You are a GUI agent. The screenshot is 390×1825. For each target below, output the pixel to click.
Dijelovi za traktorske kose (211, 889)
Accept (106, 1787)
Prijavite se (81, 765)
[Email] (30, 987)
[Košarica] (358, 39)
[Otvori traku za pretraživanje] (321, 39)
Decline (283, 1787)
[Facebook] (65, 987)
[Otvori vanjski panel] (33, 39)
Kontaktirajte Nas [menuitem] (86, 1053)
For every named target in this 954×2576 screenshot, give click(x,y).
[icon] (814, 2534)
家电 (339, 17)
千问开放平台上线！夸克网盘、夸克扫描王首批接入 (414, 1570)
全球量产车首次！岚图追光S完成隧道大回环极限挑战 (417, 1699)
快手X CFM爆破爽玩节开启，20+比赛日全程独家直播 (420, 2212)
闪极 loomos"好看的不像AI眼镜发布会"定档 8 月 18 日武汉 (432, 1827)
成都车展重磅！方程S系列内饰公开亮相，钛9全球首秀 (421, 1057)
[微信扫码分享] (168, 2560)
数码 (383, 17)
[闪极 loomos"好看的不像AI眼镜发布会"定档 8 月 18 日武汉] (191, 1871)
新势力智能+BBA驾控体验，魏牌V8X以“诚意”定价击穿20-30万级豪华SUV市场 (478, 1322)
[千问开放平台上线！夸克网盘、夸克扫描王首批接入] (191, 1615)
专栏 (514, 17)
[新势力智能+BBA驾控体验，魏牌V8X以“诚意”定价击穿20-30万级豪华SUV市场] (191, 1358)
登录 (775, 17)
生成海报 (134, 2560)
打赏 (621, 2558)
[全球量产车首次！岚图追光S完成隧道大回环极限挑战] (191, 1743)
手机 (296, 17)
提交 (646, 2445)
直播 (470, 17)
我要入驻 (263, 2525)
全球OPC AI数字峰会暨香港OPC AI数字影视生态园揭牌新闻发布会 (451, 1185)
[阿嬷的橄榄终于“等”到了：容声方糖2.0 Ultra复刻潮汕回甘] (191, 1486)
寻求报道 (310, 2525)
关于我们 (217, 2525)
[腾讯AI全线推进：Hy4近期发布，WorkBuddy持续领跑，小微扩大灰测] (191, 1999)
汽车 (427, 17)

---

→ **Assigned task**
The expected answer is the lines from the one containing "我要入驻 (263, 2525)" through the end of the material, reproduced exactly with both ends kept.

→ **Task solution**
我要入驻 (263, 2525)
全球OPC AI数字峰会暨香港OPC AI数字影视生态园揭牌新闻发布会 (451, 1185)
[阿嬷的橄榄终于“等”到了：容声方糖2.0 Ultra复刻潮汕回甘] (191, 1486)
寻求报道 (310, 2525)
关于我们 (217, 2525)
[腾讯AI全线推进：Hy4近期发布，WorkBuddy持续领跑，小微扩大灰测] (191, 1999)
汽车 (427, 17)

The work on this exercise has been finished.